**** Text

British Labour party, ruined by Blair, revived by Corbyn?


This 30 June 2015 video from London, England is called Ken Loach, Jeremy Corbyn, Owen Jones show Greece Solidarity.

By Liz Davies in England:

Why I’m counting on Corbyn to save Labour

Thursday 2nd july 2015

After 20 years outside the party, LIZ DAVIES explains how Jeremy Corbyn’s leadership bid has brought her back into the fold

I LEFT the Labour Party in 2001, after over 20 years of active membership. By 2001 the party’s direction was firmly neoliberal as the Blair government attacked single parents and asylum-seekers and privatised public services.

It wasn’t just the politics of the government. Blair had changed the party’s structures so that it was no longer even theoretically possible for a party member or constituency Labour Party to take a proposed policy change to conference.

I decided that the party’s embrace of neoliberal politics and top-down control meant that it was no longer the Labour Party I had joined, or wished to support. I’ve stuck to that view ever since, not least when Blair took Britain into an illegal and immoral war, ignoring the millions who marched in protest.

If the Labour leadership contest was solely between Liz Kendall, Yvette Cooper and Andy Burnham, I would stay resolutely outside and a member of Left Unity.

Jeremy Corbyn running for leader has upset the mainstream consensus. I’ve known Jeremy for over 30 years, but it’s his politics that have got me back supporting the party. Since 1983, when he first entered Parliament, Jeremy has been a steadfast and fearless advocate for peace, international solidarity, human rights and what we now call anti-austerity.

Back in the ’80s he was pilloried for supporting causes that are now utterly mainstream: discussions with Sinn Fein, anti-apartheid protests. As the world celebrates the US Supreme Court’s decision that gay marriage is lawful across the US, it’s hard to believe that just 30 years ago, the mainstream derided lesbian and gay rights as “loony left.”

Jeremy was always principled in his support for lesbian and gay rights, at a time when other politicians ran a mile.

Whenever I’ve been on a CND march or anti-Trident protest, Jeremy has been there. Unilateral nuclear disarmament, again attacked vehemently in the 1980s as surrendering to the Russians, seems blindingly obvious these days, not least for the public money it would save.

Jeremy was a founding member of Stop the War; I remember his speech at the very first meeting, in late September 2001, at Friends’ Meeting House.

In 2013, he was awarded the Gandhi International Peace Award, a recognition of his stance against neocolonial wars, weapons of mass destruction and violence.

Jeremy’s internationalism has taken him to meetings of Dalit activists in India, to campaign in solidarity with Chavez’s government in Venezuela. He is supporting our comrades in Syriza as they justly resist the austerity and misery threatened by Europe’s political elites.

He campaigned for Pinochet to be held accountable for his crimes and has been working with Mexican activists for justice for the relatives of the “disappeared.”

********
**** Raw data

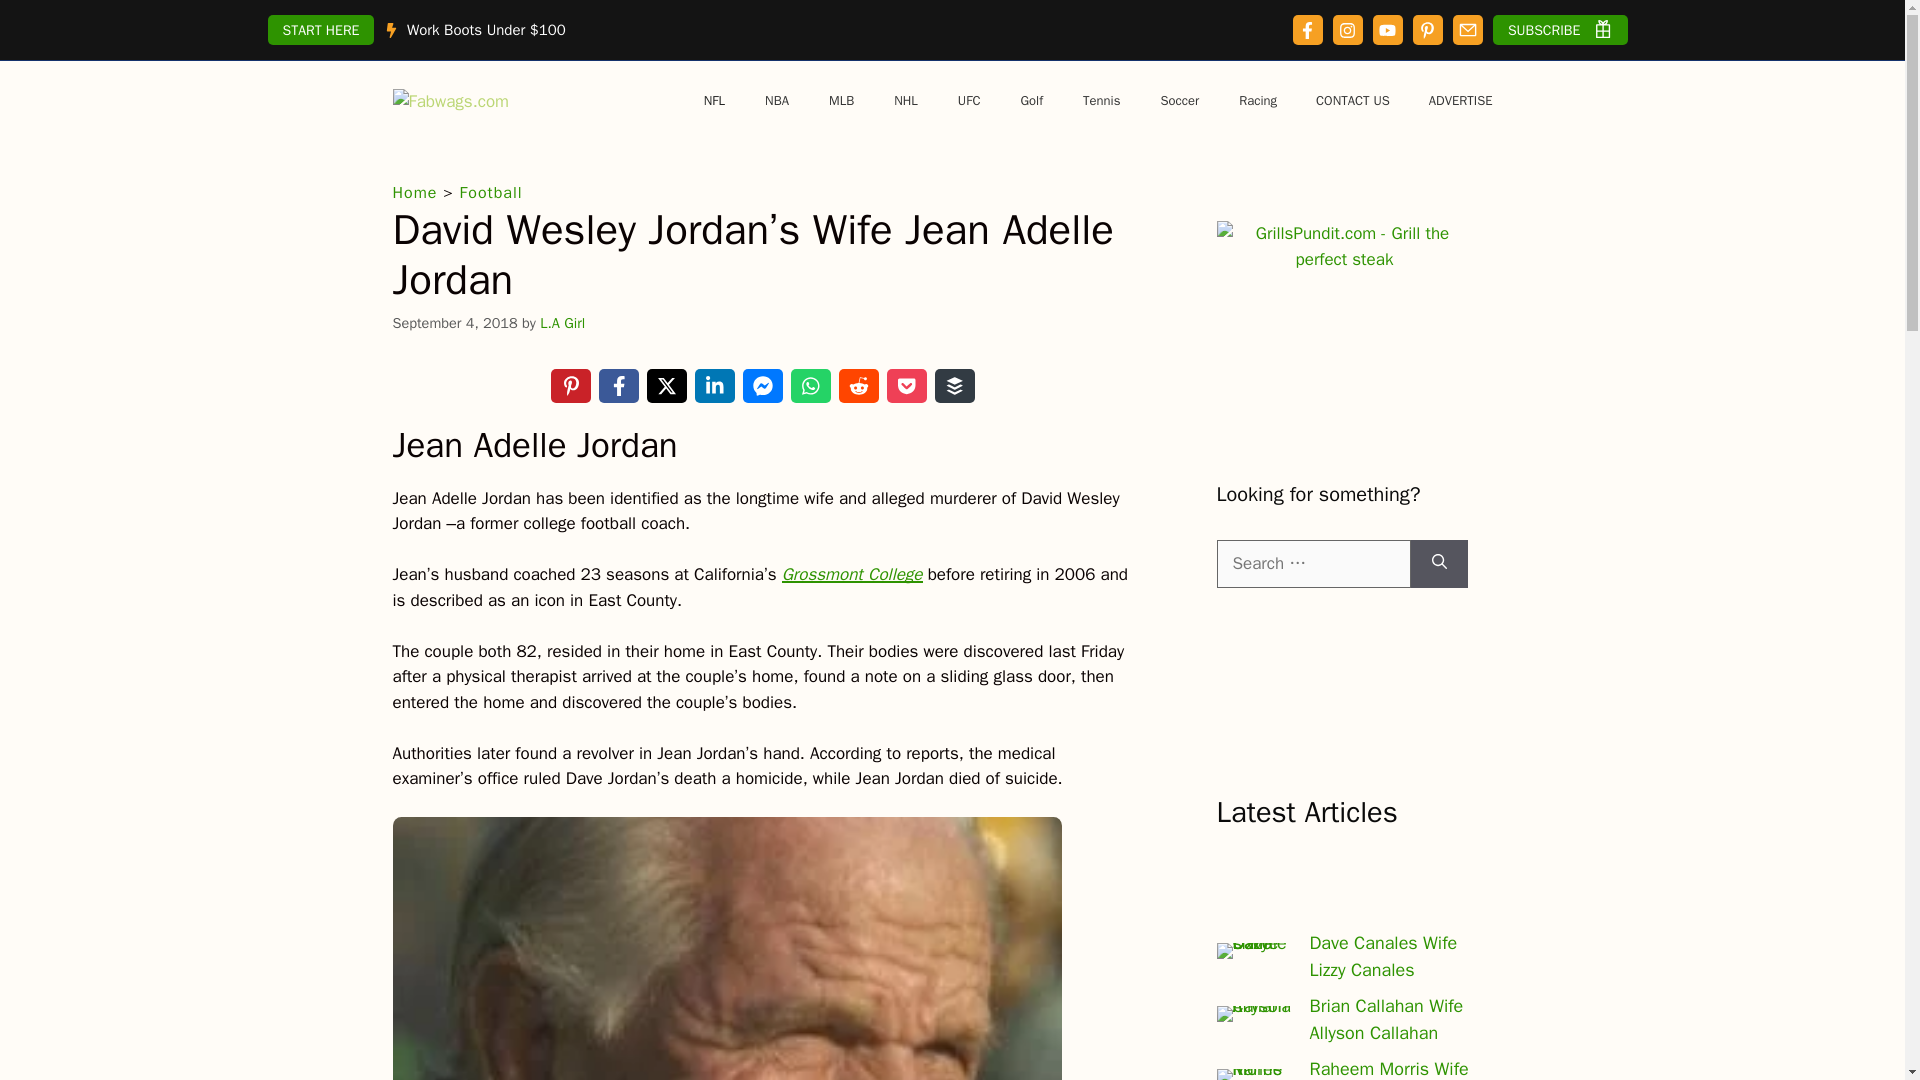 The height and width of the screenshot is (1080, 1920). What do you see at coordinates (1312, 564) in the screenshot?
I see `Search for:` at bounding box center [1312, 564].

********

§ **What this task involves**
Rewrite the article from "Back in the" to "ran a mile.", putting "ridiculed" in place of "pilloried".

§ **Correct result**
Back in the ’80s he was ridiculed for supporting causes that are now utterly mainstream: discussions with Sinn Fein, anti-apartheid protests. As the world celebrates the US Supreme Court’s decision that gay marriage is lawful across the US, it’s hard to believe that just 30 years ago, the mainstream derided lesbian and gay rights as “loony left.”

Jeremy was always principled in his support for lesbian and gay rights, at a time when other politicians ran a mile.